**Trecho:**
Comer salada antes do almoço, beber o suco que está na geladeira e não arrumar a casa direito são alguns exemplos.
“As agressões e torturas contra menores de idade acontecem pela falta de paciência e falência da educação dentro de casa. Há uma ausência de habilidade para lidar com a criança ou com o adolescente”, disse o delegado Lorenzo Pazolini.
Pazolini é o delegado titular da Delegacia de Proteção à Criança e ao Adolescente (DPCA) e afirma que situações como essas não são raras na unidade policial. Somente em 2016, 14 inquéritos de tortura contra crianças foram abertos.
Todos os crimes aconteceram dentro das residências e sendo os agressores pessoas que convivem diariamente com as vítimas. “Vemos que há uma ausência de diálogo, e as frustrações do dia a dia são transformadas em violência”, observa o delegado.
O delegado contou ainda que as ocorrências de tortura começam com atitudes aparentemente pequenas. “São chineladas e agressões verbais até chegar ao ponto da violência mais grave, quase sempre usada como pretexto para correção de uma atitude indevida”, comenta.

Auxiliar de cozinha de 46 anos foi presa após esquentar talheres no fogão e queimar parte do corpo dos filhos
 Armas

Além de mãos e chinelos, há outros meios usados como arma para lesar as crianças. Um fio de telefone foi a arma que uma professora utilizou para bater na filha de 9 anos após descobrir que a menina não havia limpado a casa como deveria, em Cariacica.
Já uma avó jogou óleo quente na neta de 8 anos, pois a menina não conseguiu comprar os cigarros que a avó havia pedido, em Vila Velha. Até mesmo colocar as mãos da filha de 6 anos nas chamas do fogão aceso foi algo praticado por uma mãe, em Guarapari, para punir a filha que havia comido salada antes do prato principal.
Já na Serra, um pai usou uma borracha de geladeira para marcar todo o corpo da filha de 10 anos por ela falar alto enquanto brincava com os irmãos.

Registros de origem

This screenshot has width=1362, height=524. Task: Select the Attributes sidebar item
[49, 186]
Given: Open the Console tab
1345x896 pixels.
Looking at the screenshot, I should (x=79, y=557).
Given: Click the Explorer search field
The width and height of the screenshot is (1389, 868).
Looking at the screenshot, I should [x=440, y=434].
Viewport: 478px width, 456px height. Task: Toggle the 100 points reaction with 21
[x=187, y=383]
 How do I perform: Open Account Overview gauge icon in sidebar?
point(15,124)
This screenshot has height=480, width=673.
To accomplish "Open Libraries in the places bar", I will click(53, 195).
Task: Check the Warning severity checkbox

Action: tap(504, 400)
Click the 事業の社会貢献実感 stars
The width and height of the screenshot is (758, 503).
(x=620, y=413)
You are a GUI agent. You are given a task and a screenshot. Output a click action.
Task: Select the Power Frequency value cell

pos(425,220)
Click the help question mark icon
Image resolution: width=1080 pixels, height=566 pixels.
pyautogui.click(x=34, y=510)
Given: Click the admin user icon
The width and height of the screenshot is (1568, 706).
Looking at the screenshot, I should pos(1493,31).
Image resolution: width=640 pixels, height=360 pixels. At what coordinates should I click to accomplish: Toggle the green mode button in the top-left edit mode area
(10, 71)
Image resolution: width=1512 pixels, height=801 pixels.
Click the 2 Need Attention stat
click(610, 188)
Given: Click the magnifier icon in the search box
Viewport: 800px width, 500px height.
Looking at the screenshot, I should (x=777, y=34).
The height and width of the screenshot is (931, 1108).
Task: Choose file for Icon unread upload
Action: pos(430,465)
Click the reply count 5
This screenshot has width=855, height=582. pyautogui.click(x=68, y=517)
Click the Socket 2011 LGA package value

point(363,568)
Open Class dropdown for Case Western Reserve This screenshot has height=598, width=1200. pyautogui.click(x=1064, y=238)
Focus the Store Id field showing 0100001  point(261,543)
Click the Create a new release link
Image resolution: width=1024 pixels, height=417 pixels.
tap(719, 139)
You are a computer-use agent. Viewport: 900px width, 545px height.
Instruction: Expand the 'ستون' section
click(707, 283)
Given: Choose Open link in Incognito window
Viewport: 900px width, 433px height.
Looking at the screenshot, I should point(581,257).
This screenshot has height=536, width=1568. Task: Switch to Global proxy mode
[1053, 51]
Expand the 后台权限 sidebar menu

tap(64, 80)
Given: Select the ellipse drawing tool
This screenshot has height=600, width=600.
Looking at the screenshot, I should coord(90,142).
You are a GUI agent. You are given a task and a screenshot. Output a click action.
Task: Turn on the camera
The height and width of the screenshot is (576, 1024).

**Tarefa a cumprir:** Resuma o trecho em duas frases.

**Resultado da tarefa:** Segundo o delegado Lorenzo Pazolini, titular da DPCA, as agressões e torturas contra crianças e adolescentes vêm da falta de paciência e de diálogo dentro de casa. Só em 2016 foram abertos 14 inquéritos de tortura contra crianças, e nos casos relatados os agressores, como uma avó que jogou óleo quente na neta e uma mãe que pôs as mãos da filha nas chamas do fogão, puniram atitudes pequenas, como não limpar a casa direito ou comer salada antes do prato principal.